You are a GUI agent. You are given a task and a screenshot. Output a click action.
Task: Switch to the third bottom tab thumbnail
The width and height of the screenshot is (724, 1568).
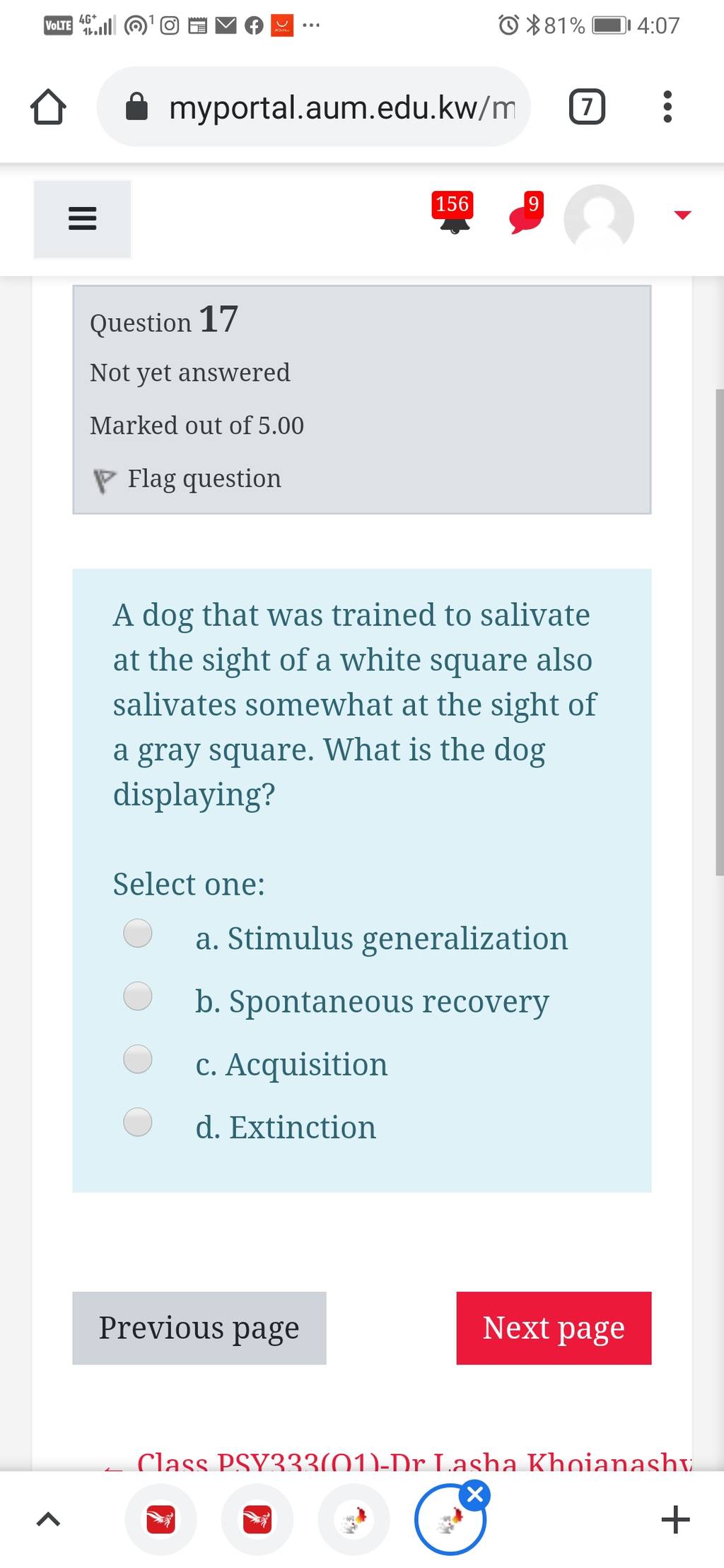(x=354, y=1519)
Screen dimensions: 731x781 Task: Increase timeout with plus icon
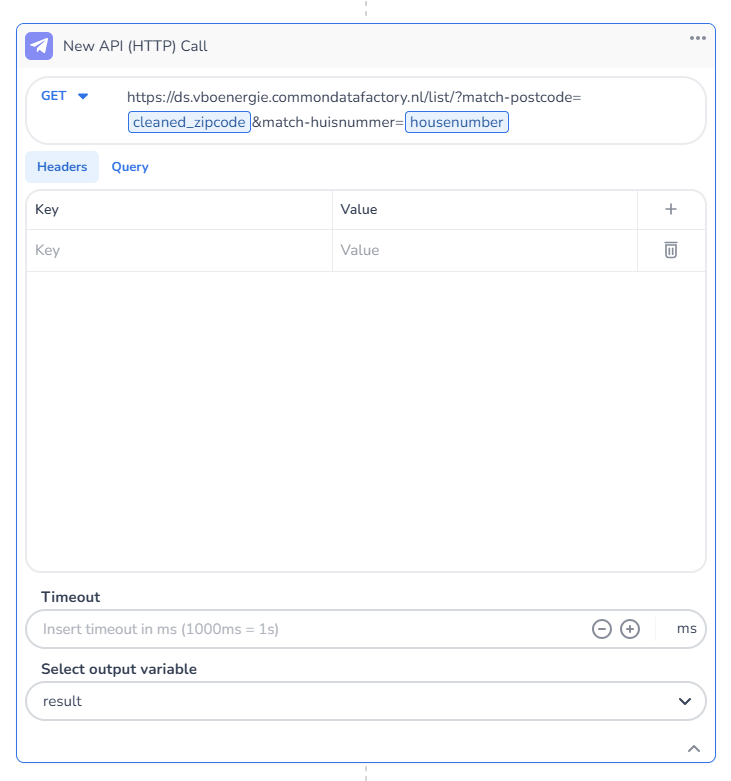pyautogui.click(x=630, y=629)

-=-=-

Give back exactly the lines from the one containing "Screen dimensions: 731x781" through the last line above, both included, and none of the pictures.

_Task output_
Screen dimensions: 731x781 Task: Increase timeout with plus icon
pyautogui.click(x=630, y=629)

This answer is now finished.